Dans Le Vide, Patrick Senécal raconte plusieurs histoires parallèles, mais essentiellement, le pivot central du roman repose sur Maxime Lavoie, le milliardaire héritier de l’empire familial érigé sur des entreprises. Dans ce roman qui dénonce les effets pervers de la télé-réalité et l’influence du pouvoir pour le pouvoir sur l’esprit humain, le romancier ne peut se détacher des valeurs judéo-chrétiennes rattachées à l’image du Bien et du Mal. Par exemple, on notera que la corruption de l’esprit et des actes vient d’abord de l’argent et du pouvoir. Ici, il s'agit surtout d'un trait culturel-religieux québécois, trait qui est présent dans un grand pan de notre littérature de la première moitié du 20e siècle, que de trouver l'argent suspect, de s'en méfier, et de l'associer au malin; Un homme et son péché est l'illustration parfaite de ce fait. Mais trait culturel ou non, il reste inspiré de valeurs judéo-chrétiennes. On peut aussi remarquer que le "vide existentiel" auquel fait référence l'auteur fait écho à l'absence de croyance, et que l'argent/pouvoir rappelle le veau d'or de l'Exode.
«Ne vous amassez pas des trésors sur la terre, où la teigne et la
rouille détruisent, et où les  voleurs percent et dérobent; mais
amassez-vous des trésors dans le ciel, où la teigne et la rouille
 ne détruisent point, et où les voleurs ne percent ni ne dérobent.
 Car là où est ton trésor, là aussi sera ton cœur» (xi).
On notera également que les actes répréhensibles ou pervers sont d’abord des actes sexuels et des perversions sexuelles diverses. Le roman entier est basé sur une scène horrible entièrement ancrée dans de telles perversions sexuelles. Le Vide raconte essentiellement la descente aux enfers de ces usagers du Mal, les dommages collatéraux qu’ils causent et pointe carrément le doigt vers l’absence de Dieu (ou de force supérieure déterminante du Bien) ou bien le silence de ce dernier. On notera également que si le riche détenant le pouvoir ne peut avoir l'âme sereine - malgré ses tentatives de vouloir faire le bien via son entreprise, Lavoie se voit entraîné vers le Mal – l' intellectuel n'est pas épargnés pour autant, comme l’illustre bien le psychologue qui donne d’abord un sens à sa vie grâce à des perversions sexuelles avant lui aussi de plonger dans le Mal.

■ ■ ■ ■ ■ ■ ■

#### CONSIGNE:
Recopiez mot pour mot le passage du texte ci-dessus sur Le Vide, depuis « On notera également que les » jusqu'à « dans le Mal. » inclus.

#### EXTRAIT DE DONNÉES:
■ ■ ■ ■ ■ ■ ■

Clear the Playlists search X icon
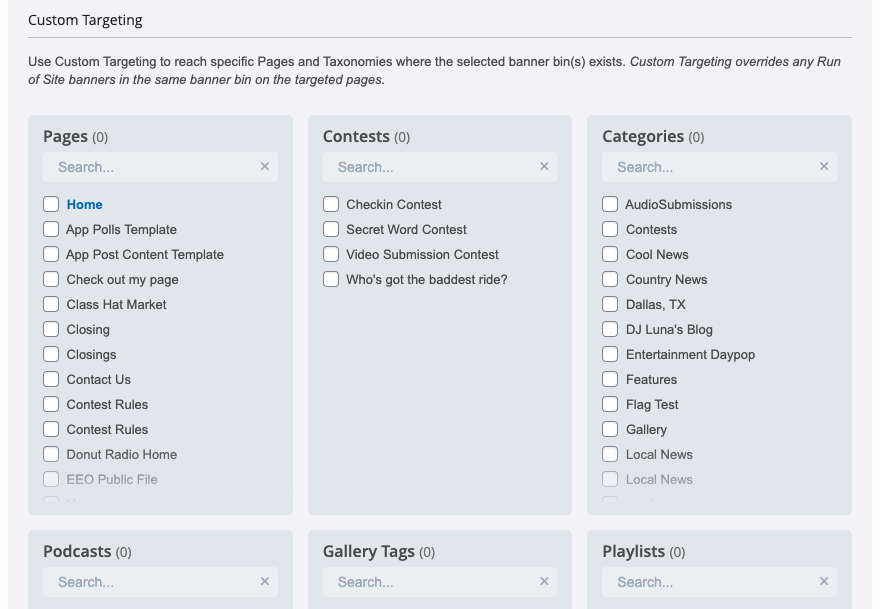The image size is (882, 609). click(x=824, y=581)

■ ■ ■ ■ ■ ■ ■

#### CORRIGÉ:
On notera également que les actes répréhensibles ou pervers sont d’abord des actes sexuels et des perversions sexuelles diverses. Le roman entier est basé sur une scène horrible entièrement ancrée dans de telles perversions sexuelles. Le Vide raconte essentiellement la descente aux enfers de ces usagers du Mal, les dommages collatéraux qu’ils causent et pointe carrément le doigt vers l’absence de Dieu (ou de force supérieure déterminante du Bien) ou bien le silence de ce dernier. On notera également que si le riche détenant le pouvoir ne peut avoir l'âme sereine - malgré ses tentatives de vouloir faire le bien via son entreprise, Lavoie se voit entraîné vers le Mal – l' intellectuel n'est pas épargnés pour autant, comme l’illustre bien le psychologue qui donne d’abord un sens à sa vie grâce à des perversions sexuelles avant lui aussi de plonger dans le Mal.